Rêve récent : je traversais Berlin en tramway avec mon père. Le caractère de grande ville était représenté par d’innombrables barrières dressées à distances régulières, peintes de deux couleurs, aux pointes émoussées et polies. A part cela, tout était presque vide, mais la foule de ces barrières était importante. Nous arrivâmes devant une porte, nous descendîmes du tramway sans le sentir, nous entrâmes par cette porte. Derrière la porte s’élevait un mur très raide que mon père escalada presque en dansant, ses jambes s’envolèrent tellement c’était facile pour lui. Il y avait sûrement quelque brutalité dans le fait qu’il ne m’aidait pas du tout, car je ne parvins en haut qu’avec la plus grande peine, à quatre pattes, glissant fréquemment comme si le mur était devenu plus raide pendant ma progression. Ce qui était aussi pénible, c’est que le mur était couvert d’excréments humains, si bien que des flocons restaient accrochés sur moi, surtout sur la poitrine. Le visage penché, je les regardais et passais la main dessus. Quand je fus enfin arrivé en haut, mon père, qui venait déjà de l’intérieur d’un bâtiment, se jeta à mon cou et m’embrassa et me serra contre lui. Il portait une redingote dont le souvenir m’était resté, démodée, courte, rembourrée à l’intérieur comme un sofa. « Ce Dr. Von Leyden ! Mais quel excellent homme » ne cessait-il de s’exclamer. Mais ce n’était nullement au médecin qu’il avait rendu visite, c’était seulement à l’homme qui méritait d’être connu. J’avais un peu peur de devoir aller chez lui moi aussi, mais on ne l’exigea point. À gauche derrière moi, dans une pièce littéralement entourée de murs de verre, je vis un homme assis qui me tournait le dos. Il s’avéra que cet homme était le secrétaire du professeur, que mon père n’avait en fait parlé qu’avec lui et pas avec le professeur lui-même, mais qu’en quelque façon, à travers le secrétaire, il avait découvert personnellement les qualités du professeur, de telle sorte qu’à tous points de vue, il avait autant le droit d’exprimer un jugement sur le professeur que s’il avait parlé personnellement avec lui.

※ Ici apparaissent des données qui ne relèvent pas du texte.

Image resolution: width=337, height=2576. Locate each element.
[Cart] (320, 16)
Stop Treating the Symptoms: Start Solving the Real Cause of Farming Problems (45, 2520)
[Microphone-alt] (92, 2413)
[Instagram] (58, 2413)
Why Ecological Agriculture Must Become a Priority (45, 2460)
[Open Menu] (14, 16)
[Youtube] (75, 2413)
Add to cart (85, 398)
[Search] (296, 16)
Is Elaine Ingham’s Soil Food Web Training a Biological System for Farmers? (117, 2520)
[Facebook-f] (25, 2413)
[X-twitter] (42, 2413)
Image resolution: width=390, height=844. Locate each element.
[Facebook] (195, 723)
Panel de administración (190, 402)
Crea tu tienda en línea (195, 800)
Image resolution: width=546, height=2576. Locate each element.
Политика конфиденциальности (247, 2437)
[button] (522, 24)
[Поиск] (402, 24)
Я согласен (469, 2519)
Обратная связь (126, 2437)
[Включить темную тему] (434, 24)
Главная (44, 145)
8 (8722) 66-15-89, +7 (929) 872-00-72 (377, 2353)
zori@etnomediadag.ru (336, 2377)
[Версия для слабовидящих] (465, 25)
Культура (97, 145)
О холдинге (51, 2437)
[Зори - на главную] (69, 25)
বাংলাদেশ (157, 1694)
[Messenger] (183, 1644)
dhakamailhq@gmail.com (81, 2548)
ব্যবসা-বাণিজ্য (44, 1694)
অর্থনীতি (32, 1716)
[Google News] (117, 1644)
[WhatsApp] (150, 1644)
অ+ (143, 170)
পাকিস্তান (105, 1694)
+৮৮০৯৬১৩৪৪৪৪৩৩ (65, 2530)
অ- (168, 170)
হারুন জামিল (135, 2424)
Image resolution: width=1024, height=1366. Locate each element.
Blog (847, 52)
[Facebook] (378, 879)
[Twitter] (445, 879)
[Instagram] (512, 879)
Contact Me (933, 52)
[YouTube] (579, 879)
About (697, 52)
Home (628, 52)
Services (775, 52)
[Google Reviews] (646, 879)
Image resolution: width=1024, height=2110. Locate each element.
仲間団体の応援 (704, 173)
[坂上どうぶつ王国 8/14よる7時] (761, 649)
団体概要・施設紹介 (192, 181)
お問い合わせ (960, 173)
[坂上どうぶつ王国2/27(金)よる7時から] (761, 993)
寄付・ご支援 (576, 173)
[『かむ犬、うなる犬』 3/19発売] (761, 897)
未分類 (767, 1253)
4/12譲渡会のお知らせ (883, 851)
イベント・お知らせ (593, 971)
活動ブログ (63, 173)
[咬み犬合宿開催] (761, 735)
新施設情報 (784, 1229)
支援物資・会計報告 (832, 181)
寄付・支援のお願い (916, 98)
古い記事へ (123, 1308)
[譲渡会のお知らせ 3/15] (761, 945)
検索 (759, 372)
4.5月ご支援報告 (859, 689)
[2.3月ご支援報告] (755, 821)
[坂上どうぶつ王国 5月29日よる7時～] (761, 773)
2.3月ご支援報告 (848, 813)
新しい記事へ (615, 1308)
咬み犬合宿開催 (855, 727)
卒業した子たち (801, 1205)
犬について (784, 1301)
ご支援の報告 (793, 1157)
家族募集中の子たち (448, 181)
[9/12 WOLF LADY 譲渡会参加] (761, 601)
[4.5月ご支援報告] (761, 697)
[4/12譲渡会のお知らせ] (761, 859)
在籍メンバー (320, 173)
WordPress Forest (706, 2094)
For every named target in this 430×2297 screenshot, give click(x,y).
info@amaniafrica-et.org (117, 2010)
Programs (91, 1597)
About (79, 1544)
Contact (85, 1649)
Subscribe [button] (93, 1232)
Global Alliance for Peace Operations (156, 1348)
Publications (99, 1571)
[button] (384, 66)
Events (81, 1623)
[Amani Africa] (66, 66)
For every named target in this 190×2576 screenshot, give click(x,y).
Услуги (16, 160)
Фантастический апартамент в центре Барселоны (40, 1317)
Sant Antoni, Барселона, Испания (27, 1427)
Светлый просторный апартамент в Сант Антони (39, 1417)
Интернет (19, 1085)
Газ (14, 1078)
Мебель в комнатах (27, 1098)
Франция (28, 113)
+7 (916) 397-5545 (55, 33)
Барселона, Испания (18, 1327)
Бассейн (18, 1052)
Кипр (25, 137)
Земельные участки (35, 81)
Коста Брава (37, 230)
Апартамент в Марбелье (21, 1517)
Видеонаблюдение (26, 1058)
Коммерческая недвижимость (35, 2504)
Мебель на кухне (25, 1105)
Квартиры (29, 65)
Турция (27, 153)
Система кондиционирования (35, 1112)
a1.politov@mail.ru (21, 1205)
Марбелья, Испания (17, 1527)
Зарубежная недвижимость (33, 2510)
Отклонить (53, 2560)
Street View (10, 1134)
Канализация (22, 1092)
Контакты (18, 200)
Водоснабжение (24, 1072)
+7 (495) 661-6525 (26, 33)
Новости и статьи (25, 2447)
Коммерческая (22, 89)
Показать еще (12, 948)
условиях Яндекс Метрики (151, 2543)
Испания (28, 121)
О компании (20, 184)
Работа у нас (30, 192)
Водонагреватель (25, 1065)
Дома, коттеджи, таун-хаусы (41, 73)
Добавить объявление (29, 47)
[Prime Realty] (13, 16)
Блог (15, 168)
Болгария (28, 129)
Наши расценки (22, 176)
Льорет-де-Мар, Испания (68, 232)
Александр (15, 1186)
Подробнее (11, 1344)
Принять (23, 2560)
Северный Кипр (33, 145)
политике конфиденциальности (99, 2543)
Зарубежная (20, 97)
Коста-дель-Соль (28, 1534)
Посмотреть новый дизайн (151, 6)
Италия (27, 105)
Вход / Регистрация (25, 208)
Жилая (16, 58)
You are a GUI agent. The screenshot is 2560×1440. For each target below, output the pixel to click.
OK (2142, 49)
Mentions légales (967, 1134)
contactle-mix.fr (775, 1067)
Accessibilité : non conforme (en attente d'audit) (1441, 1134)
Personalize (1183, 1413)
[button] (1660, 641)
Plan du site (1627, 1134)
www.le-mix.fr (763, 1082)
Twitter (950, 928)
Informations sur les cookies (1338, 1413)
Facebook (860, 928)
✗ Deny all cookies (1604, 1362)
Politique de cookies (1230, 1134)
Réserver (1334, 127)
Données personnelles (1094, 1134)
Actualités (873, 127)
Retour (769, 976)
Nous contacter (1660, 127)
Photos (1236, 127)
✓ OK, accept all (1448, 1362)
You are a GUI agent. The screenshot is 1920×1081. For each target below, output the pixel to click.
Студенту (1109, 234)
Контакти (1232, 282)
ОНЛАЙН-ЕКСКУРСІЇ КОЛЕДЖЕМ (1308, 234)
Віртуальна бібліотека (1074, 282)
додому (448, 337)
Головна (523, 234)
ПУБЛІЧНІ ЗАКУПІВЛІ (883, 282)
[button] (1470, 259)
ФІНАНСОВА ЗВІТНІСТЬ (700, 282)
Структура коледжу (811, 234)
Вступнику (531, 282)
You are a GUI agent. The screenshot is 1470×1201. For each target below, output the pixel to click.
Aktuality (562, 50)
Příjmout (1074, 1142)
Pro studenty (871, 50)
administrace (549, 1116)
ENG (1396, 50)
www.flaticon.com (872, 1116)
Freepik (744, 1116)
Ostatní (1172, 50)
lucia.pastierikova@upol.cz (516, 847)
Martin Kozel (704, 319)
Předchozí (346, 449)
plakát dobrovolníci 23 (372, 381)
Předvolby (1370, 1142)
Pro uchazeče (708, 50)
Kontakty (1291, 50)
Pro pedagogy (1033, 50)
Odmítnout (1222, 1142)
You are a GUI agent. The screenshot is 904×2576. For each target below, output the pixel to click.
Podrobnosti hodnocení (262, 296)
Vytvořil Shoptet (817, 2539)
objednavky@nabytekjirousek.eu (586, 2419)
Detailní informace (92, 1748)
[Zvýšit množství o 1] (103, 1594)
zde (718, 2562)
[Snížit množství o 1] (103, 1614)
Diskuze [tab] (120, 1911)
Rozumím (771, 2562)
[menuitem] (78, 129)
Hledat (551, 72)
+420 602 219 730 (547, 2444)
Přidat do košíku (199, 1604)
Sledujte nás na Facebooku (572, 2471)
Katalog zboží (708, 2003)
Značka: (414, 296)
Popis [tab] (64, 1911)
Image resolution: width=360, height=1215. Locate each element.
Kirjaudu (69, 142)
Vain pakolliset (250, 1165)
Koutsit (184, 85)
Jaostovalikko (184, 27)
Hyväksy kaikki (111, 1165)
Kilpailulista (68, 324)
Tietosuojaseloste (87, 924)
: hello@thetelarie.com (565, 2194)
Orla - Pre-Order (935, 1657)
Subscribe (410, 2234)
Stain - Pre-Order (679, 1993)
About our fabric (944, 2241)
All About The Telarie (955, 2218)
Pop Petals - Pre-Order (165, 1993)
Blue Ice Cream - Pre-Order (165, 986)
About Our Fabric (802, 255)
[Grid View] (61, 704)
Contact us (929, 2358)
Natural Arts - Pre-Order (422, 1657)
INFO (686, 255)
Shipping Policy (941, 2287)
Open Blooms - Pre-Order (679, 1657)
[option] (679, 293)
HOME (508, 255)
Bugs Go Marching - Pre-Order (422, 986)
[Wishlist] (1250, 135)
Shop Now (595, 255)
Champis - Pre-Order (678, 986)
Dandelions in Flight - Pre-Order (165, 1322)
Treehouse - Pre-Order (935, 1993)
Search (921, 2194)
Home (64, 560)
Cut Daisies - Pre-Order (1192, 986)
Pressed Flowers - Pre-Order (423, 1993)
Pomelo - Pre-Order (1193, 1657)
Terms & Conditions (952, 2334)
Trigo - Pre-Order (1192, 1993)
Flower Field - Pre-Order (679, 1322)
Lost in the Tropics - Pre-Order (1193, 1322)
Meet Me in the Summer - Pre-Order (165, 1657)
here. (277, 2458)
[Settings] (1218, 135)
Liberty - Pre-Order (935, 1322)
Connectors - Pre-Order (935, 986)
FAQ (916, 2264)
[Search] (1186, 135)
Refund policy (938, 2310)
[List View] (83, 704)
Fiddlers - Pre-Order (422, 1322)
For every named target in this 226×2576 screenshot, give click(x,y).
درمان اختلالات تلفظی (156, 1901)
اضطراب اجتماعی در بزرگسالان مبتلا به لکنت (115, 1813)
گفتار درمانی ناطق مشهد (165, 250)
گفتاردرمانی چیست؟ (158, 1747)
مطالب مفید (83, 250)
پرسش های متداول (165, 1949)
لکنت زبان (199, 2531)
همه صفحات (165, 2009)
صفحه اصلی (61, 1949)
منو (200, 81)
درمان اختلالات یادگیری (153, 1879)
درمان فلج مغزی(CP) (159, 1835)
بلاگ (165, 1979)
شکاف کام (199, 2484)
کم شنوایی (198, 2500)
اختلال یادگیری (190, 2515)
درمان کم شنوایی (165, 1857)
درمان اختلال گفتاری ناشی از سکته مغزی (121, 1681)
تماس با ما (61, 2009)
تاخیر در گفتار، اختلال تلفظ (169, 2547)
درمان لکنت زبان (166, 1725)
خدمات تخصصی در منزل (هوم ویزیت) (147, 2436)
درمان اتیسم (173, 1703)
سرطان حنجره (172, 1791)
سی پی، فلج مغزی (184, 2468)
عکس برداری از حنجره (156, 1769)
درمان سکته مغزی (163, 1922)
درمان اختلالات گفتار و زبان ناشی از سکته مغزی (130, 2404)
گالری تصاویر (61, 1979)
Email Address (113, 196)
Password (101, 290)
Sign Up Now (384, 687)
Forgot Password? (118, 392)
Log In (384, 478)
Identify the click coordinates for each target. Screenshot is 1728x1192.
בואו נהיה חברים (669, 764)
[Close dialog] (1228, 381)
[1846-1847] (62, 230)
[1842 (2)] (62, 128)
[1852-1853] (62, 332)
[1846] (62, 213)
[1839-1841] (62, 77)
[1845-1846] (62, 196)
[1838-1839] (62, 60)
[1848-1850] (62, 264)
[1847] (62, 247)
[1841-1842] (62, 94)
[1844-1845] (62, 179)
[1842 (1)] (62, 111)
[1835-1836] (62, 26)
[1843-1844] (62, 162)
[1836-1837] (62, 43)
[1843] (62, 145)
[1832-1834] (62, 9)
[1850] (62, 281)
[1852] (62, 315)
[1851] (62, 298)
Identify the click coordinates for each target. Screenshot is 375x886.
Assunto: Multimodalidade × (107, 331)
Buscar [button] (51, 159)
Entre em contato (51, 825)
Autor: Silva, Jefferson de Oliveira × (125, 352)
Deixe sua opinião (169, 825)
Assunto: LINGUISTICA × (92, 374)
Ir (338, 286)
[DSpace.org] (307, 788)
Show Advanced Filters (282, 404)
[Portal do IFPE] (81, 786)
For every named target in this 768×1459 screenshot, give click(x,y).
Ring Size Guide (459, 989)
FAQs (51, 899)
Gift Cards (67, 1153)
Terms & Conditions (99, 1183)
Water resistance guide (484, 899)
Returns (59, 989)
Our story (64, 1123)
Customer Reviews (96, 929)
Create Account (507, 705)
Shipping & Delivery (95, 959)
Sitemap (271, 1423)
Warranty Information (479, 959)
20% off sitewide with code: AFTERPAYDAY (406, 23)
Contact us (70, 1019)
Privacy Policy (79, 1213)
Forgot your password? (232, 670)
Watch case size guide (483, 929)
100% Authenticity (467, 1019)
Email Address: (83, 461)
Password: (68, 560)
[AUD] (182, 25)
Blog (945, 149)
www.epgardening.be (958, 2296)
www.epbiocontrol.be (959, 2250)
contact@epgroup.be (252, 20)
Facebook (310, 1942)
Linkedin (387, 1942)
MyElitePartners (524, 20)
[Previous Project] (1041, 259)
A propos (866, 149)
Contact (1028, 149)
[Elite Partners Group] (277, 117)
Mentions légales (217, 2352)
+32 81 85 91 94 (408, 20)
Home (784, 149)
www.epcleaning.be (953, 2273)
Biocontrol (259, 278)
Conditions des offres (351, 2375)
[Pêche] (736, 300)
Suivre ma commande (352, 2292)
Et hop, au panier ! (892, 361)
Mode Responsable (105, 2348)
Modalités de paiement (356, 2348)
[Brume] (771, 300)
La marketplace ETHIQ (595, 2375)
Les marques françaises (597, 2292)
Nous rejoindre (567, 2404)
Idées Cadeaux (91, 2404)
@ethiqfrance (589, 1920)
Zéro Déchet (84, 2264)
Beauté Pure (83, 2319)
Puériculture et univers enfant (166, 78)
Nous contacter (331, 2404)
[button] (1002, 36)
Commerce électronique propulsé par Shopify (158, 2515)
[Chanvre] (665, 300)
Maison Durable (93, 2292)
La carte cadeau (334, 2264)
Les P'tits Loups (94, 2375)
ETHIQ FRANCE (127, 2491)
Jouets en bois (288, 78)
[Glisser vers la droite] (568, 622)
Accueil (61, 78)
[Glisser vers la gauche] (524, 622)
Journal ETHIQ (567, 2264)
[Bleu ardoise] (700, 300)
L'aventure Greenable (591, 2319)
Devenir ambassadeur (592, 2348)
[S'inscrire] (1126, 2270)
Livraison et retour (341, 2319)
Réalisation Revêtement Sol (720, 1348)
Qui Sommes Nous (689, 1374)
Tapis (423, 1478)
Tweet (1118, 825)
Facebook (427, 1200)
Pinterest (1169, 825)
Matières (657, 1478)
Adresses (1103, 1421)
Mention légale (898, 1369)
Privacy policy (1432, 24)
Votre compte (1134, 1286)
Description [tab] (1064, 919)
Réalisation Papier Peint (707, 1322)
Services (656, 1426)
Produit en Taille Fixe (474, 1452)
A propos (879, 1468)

Nouvelle apparition du père (photo) dans le Journal, non seulement comme représentant de l’autorité familiale vécue au quotidien, mais en tant que figure littéraire : après la première apparition en père tyrannique et rejetant son fils dans le second carnet (Le monde urbain), le voici évoqué comme puissance physique écrasante, escaladant un mur raide avec une facilité déconcertante tandis que le fils peine et rechute, couvert d’excréments. Ce sixième carnet étant celui du Verdict, récit écrit en l’espace d’une nuit où la figure du père apparaît dans toute sa brutalité, rien d’étonnant à ce qu’il s’ouvre déjà sur un rêve au centre duquel se trouve Hermann Kafka. Dans la Lettre au père écrite quelques années plus tard, Franz Kafka évoquera le sentiment d’écrasement qu’il éprouvait enfant – au corps chétif – face à la puissance corporelle du père.